» **YOUR GOAL**:
The expected output is every entry, repeated exactly.

» **DATASET**:
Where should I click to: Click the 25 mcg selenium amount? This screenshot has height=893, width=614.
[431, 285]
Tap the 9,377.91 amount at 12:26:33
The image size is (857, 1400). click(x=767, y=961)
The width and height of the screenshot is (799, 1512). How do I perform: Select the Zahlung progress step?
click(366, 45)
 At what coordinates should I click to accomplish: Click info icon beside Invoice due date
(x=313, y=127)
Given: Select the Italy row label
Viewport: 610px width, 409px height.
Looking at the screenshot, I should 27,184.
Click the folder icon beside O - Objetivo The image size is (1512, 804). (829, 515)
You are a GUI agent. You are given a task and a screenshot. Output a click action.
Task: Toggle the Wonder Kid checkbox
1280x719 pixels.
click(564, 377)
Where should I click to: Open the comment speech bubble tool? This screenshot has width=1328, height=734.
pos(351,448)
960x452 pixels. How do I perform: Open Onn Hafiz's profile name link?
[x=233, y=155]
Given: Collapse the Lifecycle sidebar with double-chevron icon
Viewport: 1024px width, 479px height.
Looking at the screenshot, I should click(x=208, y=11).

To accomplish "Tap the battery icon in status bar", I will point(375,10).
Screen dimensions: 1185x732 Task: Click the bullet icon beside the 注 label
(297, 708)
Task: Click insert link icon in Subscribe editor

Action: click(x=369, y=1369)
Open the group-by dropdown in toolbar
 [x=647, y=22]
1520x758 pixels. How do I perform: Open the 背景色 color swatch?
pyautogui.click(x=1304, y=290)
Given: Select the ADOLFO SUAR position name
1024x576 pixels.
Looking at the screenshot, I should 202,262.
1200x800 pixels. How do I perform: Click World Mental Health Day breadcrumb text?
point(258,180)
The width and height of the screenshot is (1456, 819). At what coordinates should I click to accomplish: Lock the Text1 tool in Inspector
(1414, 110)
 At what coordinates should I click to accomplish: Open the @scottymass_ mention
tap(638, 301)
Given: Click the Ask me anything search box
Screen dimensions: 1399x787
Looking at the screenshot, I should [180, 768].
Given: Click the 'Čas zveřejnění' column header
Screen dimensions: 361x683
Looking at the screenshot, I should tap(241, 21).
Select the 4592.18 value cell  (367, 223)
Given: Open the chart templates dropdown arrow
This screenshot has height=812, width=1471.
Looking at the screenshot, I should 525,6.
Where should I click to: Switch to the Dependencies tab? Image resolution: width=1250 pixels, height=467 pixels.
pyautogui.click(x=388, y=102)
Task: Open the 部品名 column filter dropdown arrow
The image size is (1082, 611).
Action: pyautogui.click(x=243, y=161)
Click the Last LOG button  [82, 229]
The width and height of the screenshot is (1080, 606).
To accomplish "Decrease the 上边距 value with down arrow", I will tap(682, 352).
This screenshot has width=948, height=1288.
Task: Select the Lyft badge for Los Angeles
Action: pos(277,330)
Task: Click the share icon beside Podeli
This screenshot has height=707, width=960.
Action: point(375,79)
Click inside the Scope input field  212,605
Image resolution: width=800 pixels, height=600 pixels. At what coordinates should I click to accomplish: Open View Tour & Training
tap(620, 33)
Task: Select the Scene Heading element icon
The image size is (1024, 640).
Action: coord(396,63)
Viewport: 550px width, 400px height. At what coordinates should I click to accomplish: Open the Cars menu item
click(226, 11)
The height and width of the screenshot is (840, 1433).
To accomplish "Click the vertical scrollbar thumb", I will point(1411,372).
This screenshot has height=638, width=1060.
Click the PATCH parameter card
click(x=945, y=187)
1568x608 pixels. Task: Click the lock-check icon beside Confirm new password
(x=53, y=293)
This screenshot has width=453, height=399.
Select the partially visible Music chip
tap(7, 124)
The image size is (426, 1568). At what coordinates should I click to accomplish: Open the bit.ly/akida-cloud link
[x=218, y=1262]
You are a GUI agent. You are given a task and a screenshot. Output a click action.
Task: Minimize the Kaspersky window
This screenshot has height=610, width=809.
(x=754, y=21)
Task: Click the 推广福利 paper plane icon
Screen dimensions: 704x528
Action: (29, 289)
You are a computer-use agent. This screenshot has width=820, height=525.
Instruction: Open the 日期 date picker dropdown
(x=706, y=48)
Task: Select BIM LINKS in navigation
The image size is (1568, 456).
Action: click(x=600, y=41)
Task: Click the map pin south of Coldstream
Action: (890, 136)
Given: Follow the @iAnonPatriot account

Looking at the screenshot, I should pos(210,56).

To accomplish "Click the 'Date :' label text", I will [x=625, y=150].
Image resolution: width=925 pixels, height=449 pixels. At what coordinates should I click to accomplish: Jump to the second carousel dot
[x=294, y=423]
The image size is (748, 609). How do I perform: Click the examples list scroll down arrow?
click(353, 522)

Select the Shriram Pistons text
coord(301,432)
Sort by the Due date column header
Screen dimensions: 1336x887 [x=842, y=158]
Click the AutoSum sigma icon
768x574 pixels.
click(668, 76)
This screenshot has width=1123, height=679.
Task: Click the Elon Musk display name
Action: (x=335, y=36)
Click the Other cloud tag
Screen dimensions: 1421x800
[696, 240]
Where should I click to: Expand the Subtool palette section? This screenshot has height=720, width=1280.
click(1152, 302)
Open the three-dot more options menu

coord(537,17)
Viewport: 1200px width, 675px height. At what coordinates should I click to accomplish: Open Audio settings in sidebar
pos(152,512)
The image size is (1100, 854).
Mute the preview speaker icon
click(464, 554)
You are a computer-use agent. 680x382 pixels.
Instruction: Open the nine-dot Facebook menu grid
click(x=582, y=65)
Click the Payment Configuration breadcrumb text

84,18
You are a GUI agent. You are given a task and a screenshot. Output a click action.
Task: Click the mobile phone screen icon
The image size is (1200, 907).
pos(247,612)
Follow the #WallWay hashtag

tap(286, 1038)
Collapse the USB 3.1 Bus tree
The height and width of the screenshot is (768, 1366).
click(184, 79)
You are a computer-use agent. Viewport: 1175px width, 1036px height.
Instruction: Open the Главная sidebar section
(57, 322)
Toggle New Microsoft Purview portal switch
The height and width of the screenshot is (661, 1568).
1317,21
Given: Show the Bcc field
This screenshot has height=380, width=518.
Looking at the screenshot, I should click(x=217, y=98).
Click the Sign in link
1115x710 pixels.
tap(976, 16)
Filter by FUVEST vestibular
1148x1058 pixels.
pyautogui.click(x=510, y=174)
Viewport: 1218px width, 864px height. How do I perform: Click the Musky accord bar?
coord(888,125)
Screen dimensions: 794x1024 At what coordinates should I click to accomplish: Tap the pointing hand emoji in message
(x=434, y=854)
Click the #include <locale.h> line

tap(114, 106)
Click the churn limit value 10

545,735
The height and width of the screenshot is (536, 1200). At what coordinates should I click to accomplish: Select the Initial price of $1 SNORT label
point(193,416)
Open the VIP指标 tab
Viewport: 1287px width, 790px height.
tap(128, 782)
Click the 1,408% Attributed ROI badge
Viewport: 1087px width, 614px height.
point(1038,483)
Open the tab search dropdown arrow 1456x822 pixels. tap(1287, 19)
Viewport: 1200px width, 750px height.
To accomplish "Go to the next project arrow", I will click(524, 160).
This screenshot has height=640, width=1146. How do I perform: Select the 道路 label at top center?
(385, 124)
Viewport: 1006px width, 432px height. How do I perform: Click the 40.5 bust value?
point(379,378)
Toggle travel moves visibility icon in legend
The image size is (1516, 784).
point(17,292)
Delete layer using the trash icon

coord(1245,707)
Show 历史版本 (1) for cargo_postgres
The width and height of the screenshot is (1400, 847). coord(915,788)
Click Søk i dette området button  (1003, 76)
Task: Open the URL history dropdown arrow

» **EXERCISE ANSWER**:
Where should I click to: Click the 25 mcg selenium amount? This screenshot has height=893, width=614.
[431, 285]
Tap the 9,377.91 amount at 12:26:33
The image size is (857, 1400). click(x=767, y=961)
The width and height of the screenshot is (799, 1512). How do I perform: Select the Zahlung progress step?
click(366, 45)
 At what coordinates should I click to accomplish: Click info icon beside Invoice due date
(x=313, y=127)
Given: Select the Italy row label
Viewport: 610px width, 409px height.
Looking at the screenshot, I should 27,184.
Click the folder icon beside O - Objetivo The image size is (1512, 804). (829, 515)
You are a GUI agent. You are given a task and a screenshot. Output a click action.
Task: Toggle the Wonder Kid checkbox
1280x719 pixels.
click(564, 377)
Where should I click to: Open the comment speech bubble tool? This screenshot has width=1328, height=734.
pos(351,448)
960x452 pixels. How do I perform: Open Onn Hafiz's profile name link?
[x=233, y=155]
Given: Collapse the Lifecycle sidebar with double-chevron icon
Viewport: 1024px width, 479px height.
Looking at the screenshot, I should click(x=208, y=11).

To accomplish "Tap the battery icon in status bar", I will point(375,10).
Screen dimensions: 1185x732 Task: Click the bullet icon beside the 注 label
(297, 708)
Task: Click insert link icon in Subscribe editor

Action: click(x=369, y=1369)
Open the group-by dropdown in toolbar
 [x=647, y=22]
1520x758 pixels. How do I perform: Open the 背景色 color swatch?
pyautogui.click(x=1304, y=290)
Given: Select the ADOLFO SUAR position name
1024x576 pixels.
Looking at the screenshot, I should 202,262.
1200x800 pixels. How do I perform: Click World Mental Health Day breadcrumb text?
point(258,180)
The width and height of the screenshot is (1456, 819). At what coordinates should I click to accomplish: Lock the Text1 tool in Inspector
(1414, 110)
 At what coordinates should I click to accomplish: Open the @scottymass_ mention
tap(638, 301)
Given: Click the Ask me anything search box
Screen dimensions: 1399x787
Looking at the screenshot, I should [180, 768].
Given: Click the 'Čas zveřejnění' column header
Screen dimensions: 361x683
Looking at the screenshot, I should tap(241, 21).
Select the 4592.18 value cell  (367, 223)
Given: Open the chart templates dropdown arrow
This screenshot has height=812, width=1471.
Looking at the screenshot, I should 525,6.
Where should I click to: Switch to the Dependencies tab? Image resolution: width=1250 pixels, height=467 pixels.
pyautogui.click(x=388, y=102)
Task: Open the 部品名 column filter dropdown arrow
The image size is (1082, 611).
Action: pyautogui.click(x=243, y=161)
Click the Last LOG button  [82, 229]
The width and height of the screenshot is (1080, 606).
To accomplish "Decrease the 上边距 value with down arrow", I will tap(682, 352).
This screenshot has width=948, height=1288.
Task: Select the Lyft badge for Los Angeles
Action: pos(277,330)
Task: Click the share icon beside Podeli
This screenshot has height=707, width=960.
Action: point(375,79)
Click inside the Scope input field  212,605
Image resolution: width=800 pixels, height=600 pixels. At what coordinates should I click to accomplish: Open View Tour & Training
tap(620, 33)
Task: Select the Scene Heading element icon
The image size is (1024, 640).
Action: coord(396,63)
Viewport: 550px width, 400px height. At what coordinates should I click to accomplish: Open the Cars menu item
click(226, 11)
The height and width of the screenshot is (840, 1433).
To accomplish "Click the vertical scrollbar thumb", I will point(1411,372).
This screenshot has height=638, width=1060.
Click the PATCH parameter card
click(x=945, y=187)
1568x608 pixels. Task: Click the lock-check icon beside Confirm new password
(x=53, y=293)
This screenshot has width=453, height=399.
Select the partially visible Music chip
tap(7, 124)
The image size is (426, 1568). At what coordinates should I click to accomplish: Open the bit.ly/akida-cloud link
[x=218, y=1262]
You are a GUI agent. You are given a task and a screenshot. Output a click action.
Task: Minimize the Kaspersky window
This screenshot has height=610, width=809.
(x=754, y=21)
Task: Click the 推广福利 paper plane icon
Screen dimensions: 704x528
Action: (29, 289)
You are a computer-use agent. This screenshot has width=820, height=525.
Instruction: Open the 日期 date picker dropdown
(x=706, y=48)
Task: Select BIM LINKS in navigation
The image size is (1568, 456).
Action: click(x=600, y=41)
Task: Click the map pin south of Coldstream
Action: (890, 136)
Given: Follow the @iAnonPatriot account

Looking at the screenshot, I should pos(210,56).

To accomplish "Click the 'Date :' label text", I will [x=625, y=150].
Image resolution: width=925 pixels, height=449 pixels. At what coordinates should I click to accomplish: Jump to the second carousel dot
[x=294, y=423]
The image size is (748, 609). How do I perform: Click the examples list scroll down arrow?
click(353, 522)

Select the Shriram Pistons text
coord(301,432)
Sort by the Due date column header
Screen dimensions: 1336x887 [x=842, y=158]
Click the AutoSum sigma icon
768x574 pixels.
click(668, 76)
This screenshot has width=1123, height=679.
Task: Click the Elon Musk display name
Action: (x=335, y=36)
Click the Other cloud tag
Screen dimensions: 1421x800
[696, 240]
Where should I click to: Expand the Subtool palette section? This screenshot has height=720, width=1280.
click(1152, 302)
Open the three-dot more options menu

coord(537,17)
Viewport: 1200px width, 675px height. At what coordinates should I click to accomplish: Open Audio settings in sidebar
pos(152,512)
The image size is (1100, 854).
Mute the preview speaker icon
click(464, 554)
You are a computer-use agent. 680x382 pixels.
Instruction: Open the nine-dot Facebook menu grid
click(x=582, y=65)
Click the Payment Configuration breadcrumb text

84,18
You are a GUI agent. You are given a task and a screenshot. Output a click action.
Task: Click the mobile phone screen icon
The image size is (1200, 907).
pos(247,612)
Follow the #WallWay hashtag

tap(286, 1038)
Collapse the USB 3.1 Bus tree
The height and width of the screenshot is (768, 1366).
click(184, 79)
You are a computer-use agent. Viewport: 1175px width, 1036px height.
Instruction: Open the Главная sidebar section
(57, 322)
Toggle New Microsoft Purview portal switch
The height and width of the screenshot is (661, 1568).
1317,21
Given: Show the Bcc field
This screenshot has height=380, width=518.
Looking at the screenshot, I should click(x=217, y=98).
Click the Sign in link
1115x710 pixels.
tap(976, 16)
Filter by FUVEST vestibular
1148x1058 pixels.
pyautogui.click(x=510, y=174)
Viewport: 1218px width, 864px height. How do I perform: Click the Musky accord bar?
coord(888,125)
Screen dimensions: 794x1024 At what coordinates should I click to accomplish: Tap the pointing hand emoji in message
(x=434, y=854)
Click the #include <locale.h> line

tap(114, 106)
Click the churn limit value 10

545,735
The height and width of the screenshot is (536, 1200). At what coordinates should I click to accomplish: Select the Initial price of $1 SNORT label
point(193,416)
Open the VIP指标 tab
Viewport: 1287px width, 790px height.
tap(128, 782)
Click the 1,408% Attributed ROI badge
Viewport: 1087px width, 614px height.
point(1038,483)
Open the tab search dropdown arrow 1456x822 pixels. tap(1287, 19)
Viewport: 1200px width, 750px height.
To accomplish "Go to the next project arrow", I will click(524, 160).
This screenshot has height=640, width=1146. How do I perform: Select the 道路 label at top center?
(385, 124)
Viewport: 1006px width, 432px height. How do I perform: Click the 40.5 bust value?
point(379,378)
Toggle travel moves visibility icon in legend
The image size is (1516, 784).
point(17,292)
Delete layer using the trash icon

coord(1245,707)
Show 历史版本 (1) for cargo_postgres
The width and height of the screenshot is (1400, 847). coord(915,788)
Click Søk i dette området button  (1003, 76)
Task: Open the URL history dropdown arrow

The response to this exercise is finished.